_ТЕКСТ ДЛЯ ЧТЕНИЯ_.
- - - -
Я умер и засмеялся. Просто большое стало малым, малое большим. Просто во всех членах уравнения бытия знак «да» заменился на знак «нет». Таинственная нить уводила меня в мир бытия, и я узнавал вселенную внутри моего кровяного шарика. Я узнавал главное ядро своей мысли как величественное небо, в котором я нахожусь... И я понял, что всё остальное по-старому, но только я смотрю на мир против течения.

петр митурич хлебников на смертном одре

Он умер в 37 лет.

Kuzmin

В отличие от многих других «собачников», у Хлебникова никогда ничего не было — ютился по углам, нередко по знакомым, носил с собой мешок, куда складывал записи. Когда просили почитать, вытаскивал из мешка первый попавшийся листок и читал. Вечное безденежье. Другое дело — Михаил Кузмин или Николай Евреинов, или отец-оформитель Судейкин, или Борис Садовской, который, по собственному признанию, в то время «был признанный писатель с безукоризненным именем»: «Все редакции передо мной открылись. Я зарабатывал много». Садовскому, как подавляющему большинству «собачников», пришлось на себе испытать переменчивость судьбы. Всего через четыре года, в 1917, его разбил паралич и после 1922 года он больше не издавался, хотя и дотянул каким-то чудом до 1952 и даже поучаствовал в монархическом заговоре против Советской власти в 1940-х.

Нищета подстерегала и томного сатира Михаила Кузмина, властителя дум, воплощение поэтической аморальности. Юный Георгий Иванов (которому в пору «Собаки» было около 20 лет), во всяком случае, был впечатлен и в подражание Кузмину даже представлялся «таким». Приходящим в гости барышням показывал флакон с одеколоном, делал загадочное лицо и говорил, что это Михаила Кузмина одеколон. А в «Собаке» при случае разыгрывал томность, и если вдруг кто-то ради знакомства и из уважения к поэтическому таланту предлагал угостить его бокальчиком, Иванов с высокомерием отвечал: «Да, мерси; но я пью только шампанское». Хотя в другое время не брезговал допивать остатки из бутылок после того, как посетители расходились. Георгий Иванов, «Жорж опасный», как звали его другие «собачники» за неистребимую любовь к сплетням, умер также в большой нужде в ниццеанском доме престарелых (в 1958), и над могилой его верная жена Ирина Одинцова установила крест из связанных веревкой прутиков.
- - - -
_ПОКАЗАННЫЕ ДАННЫЕ_.
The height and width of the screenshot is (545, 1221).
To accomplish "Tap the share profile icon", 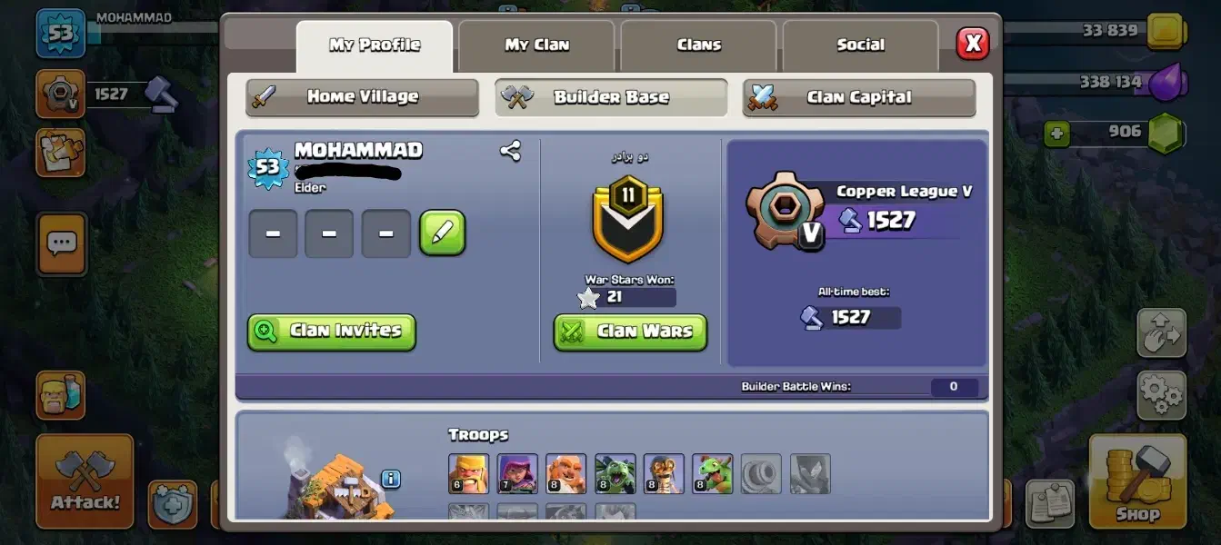I will pos(510,151).
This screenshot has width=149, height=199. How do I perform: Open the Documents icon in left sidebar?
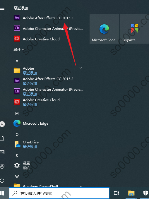click(x=2, y=138)
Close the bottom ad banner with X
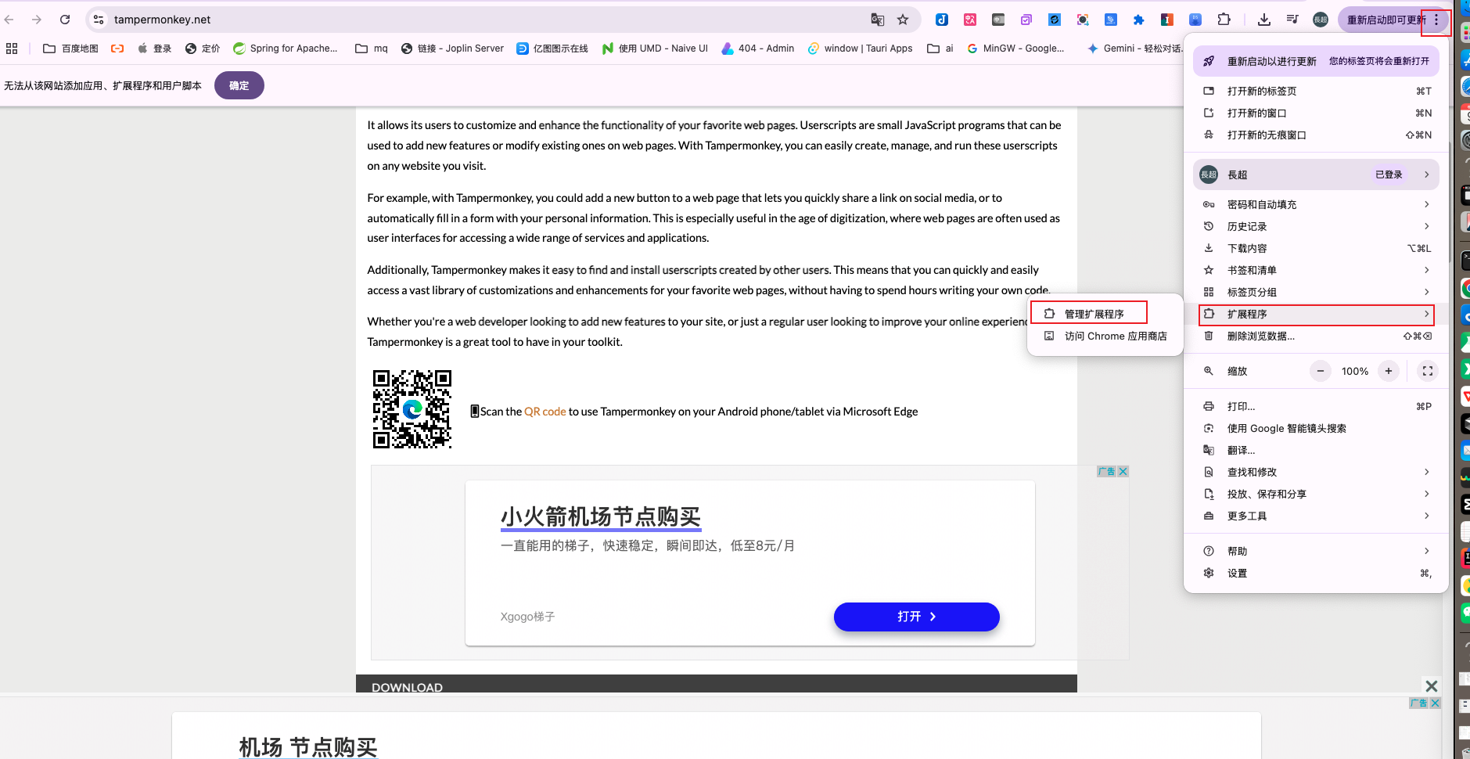The height and width of the screenshot is (759, 1470). [1431, 686]
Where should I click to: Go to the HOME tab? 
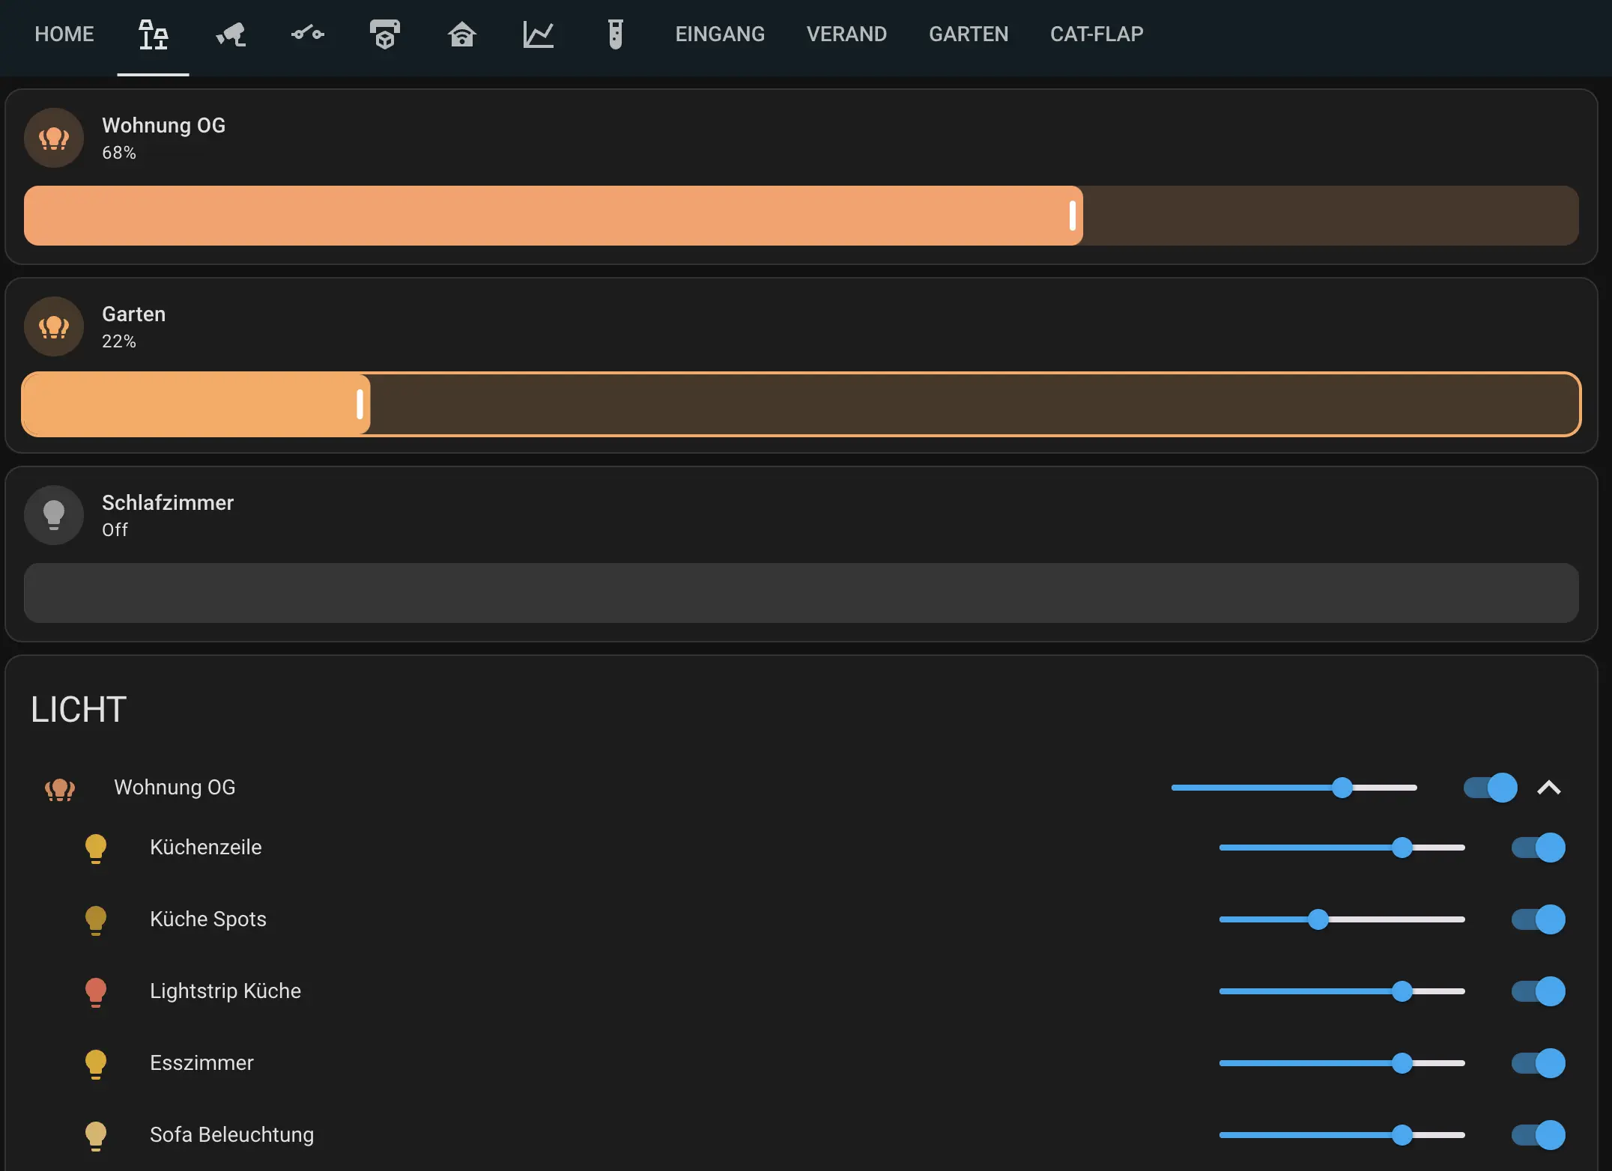tap(64, 34)
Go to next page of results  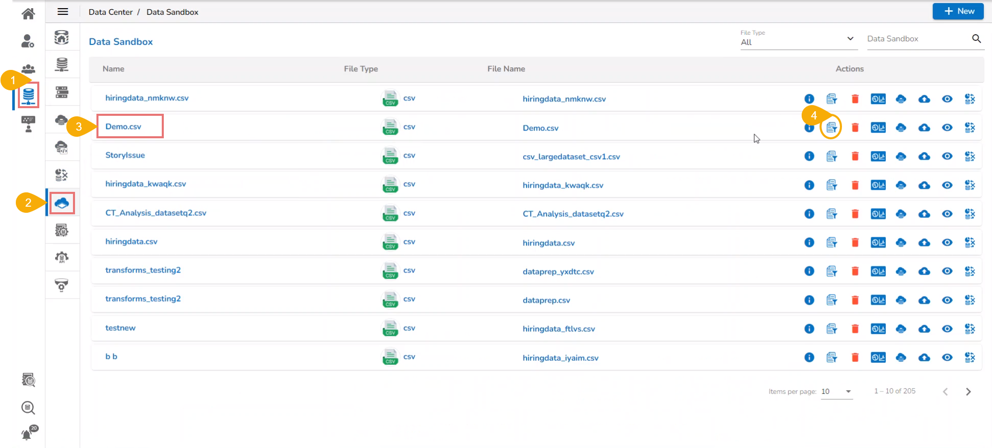point(968,391)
- - - -
_ЗАДАНИЯ_.
1. Кого текст для чтения называет в противовес безденежному Хлебникову? Перечислите всех.
2. Перепишите из текста для чтения отрывок от «В отличие от» до «власти в 1940-х.».
Записи здесь не используются.

_ОТВЕТЫ_.
1. Михаил Кузмин, Николай Евреинов, Судейкин, Борис Садовской.

2.
В отличие от многих других «собачников», у Хлебникова никогда ничего не было — ютился по углам, нередко по знакомым, носил с собой мешок, куда складывал записи. Когда просили почитать, вытаскивал из мешка первый попавшийся листок и читал. Вечное безденежье. Другое дело — Михаил Кузмин или Николай Евреинов, или отец-оформитель Судейкин, или Борис Садовской, который, по собственному признанию, в то время «был признанный писатель с безукоризненным именем»: «Все редакции передо мной открылись. Я зарабатывал много». Садовскому, как подавляющему большинству «собачников», пришлось на себе испытать переменчивость судьбы. Всего через четыре года, в 1917, его разбил паралич и после 1922 года он больше не издавался, хотя и дотянул каким-то чудом до 1952 и даже поучаствовал в монархическом заговоре против Советской власти в 1940-х.